== Exercise brief ==
Copy the lines below exactly, beginning with the line that contains "Select the 'Electronic" and continuing through the final line, both included.

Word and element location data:

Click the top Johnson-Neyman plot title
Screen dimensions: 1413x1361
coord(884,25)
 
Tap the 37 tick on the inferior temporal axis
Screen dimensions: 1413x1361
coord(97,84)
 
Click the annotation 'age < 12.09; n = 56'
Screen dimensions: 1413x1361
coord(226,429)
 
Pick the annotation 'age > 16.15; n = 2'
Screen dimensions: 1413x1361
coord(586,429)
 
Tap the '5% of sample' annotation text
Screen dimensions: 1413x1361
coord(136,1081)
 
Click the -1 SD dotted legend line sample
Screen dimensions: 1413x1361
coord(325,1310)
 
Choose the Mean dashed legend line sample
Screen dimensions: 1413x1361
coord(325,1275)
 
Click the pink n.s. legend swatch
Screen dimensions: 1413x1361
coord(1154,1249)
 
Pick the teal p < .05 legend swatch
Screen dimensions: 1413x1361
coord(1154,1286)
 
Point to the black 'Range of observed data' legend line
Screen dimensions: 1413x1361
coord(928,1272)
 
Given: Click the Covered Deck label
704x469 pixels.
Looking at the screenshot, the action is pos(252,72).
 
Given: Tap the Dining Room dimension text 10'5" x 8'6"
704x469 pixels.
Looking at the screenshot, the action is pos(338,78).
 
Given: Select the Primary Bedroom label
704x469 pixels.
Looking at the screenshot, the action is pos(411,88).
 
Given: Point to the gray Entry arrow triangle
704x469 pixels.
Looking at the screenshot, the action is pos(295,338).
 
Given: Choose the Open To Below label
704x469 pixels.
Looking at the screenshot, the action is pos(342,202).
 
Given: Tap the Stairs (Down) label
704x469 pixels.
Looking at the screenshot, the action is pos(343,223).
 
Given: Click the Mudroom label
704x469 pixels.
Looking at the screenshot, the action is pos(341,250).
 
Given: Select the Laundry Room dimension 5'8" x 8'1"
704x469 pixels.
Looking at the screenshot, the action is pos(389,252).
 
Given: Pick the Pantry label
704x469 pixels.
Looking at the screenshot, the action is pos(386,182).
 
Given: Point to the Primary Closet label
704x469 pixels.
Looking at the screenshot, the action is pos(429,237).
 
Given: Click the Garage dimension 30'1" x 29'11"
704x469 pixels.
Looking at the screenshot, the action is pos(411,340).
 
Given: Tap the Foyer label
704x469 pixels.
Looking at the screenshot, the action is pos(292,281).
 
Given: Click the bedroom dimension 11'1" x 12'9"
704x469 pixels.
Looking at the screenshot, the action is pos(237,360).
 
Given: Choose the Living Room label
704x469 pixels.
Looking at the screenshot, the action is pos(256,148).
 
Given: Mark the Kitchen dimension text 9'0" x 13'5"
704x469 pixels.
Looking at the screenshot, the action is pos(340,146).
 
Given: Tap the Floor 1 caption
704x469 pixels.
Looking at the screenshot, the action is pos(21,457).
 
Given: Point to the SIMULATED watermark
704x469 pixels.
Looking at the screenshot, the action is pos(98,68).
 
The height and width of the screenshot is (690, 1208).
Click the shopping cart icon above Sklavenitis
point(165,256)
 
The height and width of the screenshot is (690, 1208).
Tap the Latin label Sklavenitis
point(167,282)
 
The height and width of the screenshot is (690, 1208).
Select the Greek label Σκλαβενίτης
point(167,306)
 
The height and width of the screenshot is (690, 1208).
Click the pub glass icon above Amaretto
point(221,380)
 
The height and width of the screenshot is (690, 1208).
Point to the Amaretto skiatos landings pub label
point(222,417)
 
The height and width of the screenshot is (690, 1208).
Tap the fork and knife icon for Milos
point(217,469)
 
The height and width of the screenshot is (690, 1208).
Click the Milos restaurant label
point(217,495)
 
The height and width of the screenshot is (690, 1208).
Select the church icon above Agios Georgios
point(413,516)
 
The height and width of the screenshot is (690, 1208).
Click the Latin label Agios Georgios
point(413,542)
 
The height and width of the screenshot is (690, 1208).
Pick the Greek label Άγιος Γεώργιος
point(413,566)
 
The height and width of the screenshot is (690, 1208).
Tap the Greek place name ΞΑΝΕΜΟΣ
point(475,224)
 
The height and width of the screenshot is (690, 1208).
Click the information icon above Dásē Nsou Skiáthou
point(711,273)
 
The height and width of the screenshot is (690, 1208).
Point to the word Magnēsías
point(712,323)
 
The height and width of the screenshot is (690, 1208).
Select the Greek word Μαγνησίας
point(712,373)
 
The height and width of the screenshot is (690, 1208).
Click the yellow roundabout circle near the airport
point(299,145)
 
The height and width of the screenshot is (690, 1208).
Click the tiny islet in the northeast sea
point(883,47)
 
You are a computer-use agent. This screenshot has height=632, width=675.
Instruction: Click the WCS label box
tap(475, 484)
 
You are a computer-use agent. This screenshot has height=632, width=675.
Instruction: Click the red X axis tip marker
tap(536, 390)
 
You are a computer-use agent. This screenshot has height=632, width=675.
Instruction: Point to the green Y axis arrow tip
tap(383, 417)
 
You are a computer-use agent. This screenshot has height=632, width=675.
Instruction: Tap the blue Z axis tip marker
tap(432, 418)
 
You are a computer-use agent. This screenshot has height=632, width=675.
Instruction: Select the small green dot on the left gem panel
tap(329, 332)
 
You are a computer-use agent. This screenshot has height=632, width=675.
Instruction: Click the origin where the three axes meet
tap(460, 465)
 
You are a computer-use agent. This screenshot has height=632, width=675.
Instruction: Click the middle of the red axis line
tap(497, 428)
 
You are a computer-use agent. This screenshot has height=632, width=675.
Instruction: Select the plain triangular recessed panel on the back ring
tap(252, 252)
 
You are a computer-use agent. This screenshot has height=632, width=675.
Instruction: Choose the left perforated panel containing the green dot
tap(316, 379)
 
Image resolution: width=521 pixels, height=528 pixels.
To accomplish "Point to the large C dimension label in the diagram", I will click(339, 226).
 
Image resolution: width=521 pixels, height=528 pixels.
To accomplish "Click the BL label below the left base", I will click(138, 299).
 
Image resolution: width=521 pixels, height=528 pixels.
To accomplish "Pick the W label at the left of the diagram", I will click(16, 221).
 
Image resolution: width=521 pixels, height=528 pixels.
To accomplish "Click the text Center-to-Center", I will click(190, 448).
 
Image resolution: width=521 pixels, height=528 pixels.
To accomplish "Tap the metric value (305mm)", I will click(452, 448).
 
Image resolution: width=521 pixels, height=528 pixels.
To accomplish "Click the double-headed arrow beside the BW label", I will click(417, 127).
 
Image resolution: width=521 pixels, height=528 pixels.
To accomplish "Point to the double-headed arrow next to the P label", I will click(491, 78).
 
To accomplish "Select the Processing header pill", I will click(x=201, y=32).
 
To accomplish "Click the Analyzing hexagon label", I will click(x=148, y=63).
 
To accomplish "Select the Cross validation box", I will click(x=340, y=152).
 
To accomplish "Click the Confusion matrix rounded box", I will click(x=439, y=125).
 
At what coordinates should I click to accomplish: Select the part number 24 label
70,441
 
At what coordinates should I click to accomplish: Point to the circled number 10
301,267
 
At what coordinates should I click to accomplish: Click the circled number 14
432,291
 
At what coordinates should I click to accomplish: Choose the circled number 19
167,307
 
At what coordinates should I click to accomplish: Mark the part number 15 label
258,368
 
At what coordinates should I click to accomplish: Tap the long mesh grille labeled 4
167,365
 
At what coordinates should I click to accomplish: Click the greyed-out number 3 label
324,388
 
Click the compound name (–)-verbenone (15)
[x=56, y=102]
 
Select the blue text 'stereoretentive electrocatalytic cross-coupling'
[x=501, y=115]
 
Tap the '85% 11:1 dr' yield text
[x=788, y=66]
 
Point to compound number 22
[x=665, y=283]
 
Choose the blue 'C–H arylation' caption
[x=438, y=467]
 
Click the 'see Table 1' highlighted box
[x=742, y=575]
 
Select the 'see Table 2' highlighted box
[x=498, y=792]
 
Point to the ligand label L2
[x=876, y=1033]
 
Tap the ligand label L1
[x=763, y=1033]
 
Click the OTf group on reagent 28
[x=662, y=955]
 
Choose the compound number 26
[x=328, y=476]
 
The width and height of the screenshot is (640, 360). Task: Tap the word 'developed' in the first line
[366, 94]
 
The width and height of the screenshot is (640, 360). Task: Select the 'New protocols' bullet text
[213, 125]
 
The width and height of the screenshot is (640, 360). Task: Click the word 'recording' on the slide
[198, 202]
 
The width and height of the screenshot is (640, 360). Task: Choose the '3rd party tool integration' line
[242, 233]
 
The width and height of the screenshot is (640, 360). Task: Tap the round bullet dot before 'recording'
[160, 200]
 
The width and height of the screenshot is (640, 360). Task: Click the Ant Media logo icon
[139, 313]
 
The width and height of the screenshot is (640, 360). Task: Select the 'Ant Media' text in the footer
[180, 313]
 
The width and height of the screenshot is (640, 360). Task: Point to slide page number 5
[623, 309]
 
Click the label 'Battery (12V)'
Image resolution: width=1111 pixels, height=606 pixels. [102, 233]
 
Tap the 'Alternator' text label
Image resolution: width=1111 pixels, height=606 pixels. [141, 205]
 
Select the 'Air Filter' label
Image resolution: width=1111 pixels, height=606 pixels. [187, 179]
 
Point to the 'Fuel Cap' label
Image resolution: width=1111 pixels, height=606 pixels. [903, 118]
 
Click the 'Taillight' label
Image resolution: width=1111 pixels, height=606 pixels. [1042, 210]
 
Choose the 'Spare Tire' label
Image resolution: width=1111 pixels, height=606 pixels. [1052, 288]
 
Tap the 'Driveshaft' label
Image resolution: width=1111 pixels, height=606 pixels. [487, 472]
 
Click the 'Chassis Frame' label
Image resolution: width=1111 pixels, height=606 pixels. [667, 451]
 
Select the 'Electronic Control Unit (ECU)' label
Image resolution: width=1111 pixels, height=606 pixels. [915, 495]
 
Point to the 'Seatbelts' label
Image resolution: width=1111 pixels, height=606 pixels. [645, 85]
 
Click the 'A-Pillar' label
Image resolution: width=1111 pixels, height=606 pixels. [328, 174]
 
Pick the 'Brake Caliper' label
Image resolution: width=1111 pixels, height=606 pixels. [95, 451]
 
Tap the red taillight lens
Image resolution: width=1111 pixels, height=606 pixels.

== Exercise solution ==
Select the 'Electronic Control Unit (ECU)' label
Image resolution: width=1111 pixels, height=606 pixels. [915, 495]
 
Point to the 'Seatbelts' label
Image resolution: width=1111 pixels, height=606 pixels. [645, 85]
 
Click the 'A-Pillar' label
Image resolution: width=1111 pixels, height=606 pixels. [328, 174]
 
Pick the 'Brake Caliper' label
Image resolution: width=1111 pixels, height=606 pixels. [95, 451]
 
Tap the red taillight lens
Image resolution: width=1111 pixels, height=606 pixels.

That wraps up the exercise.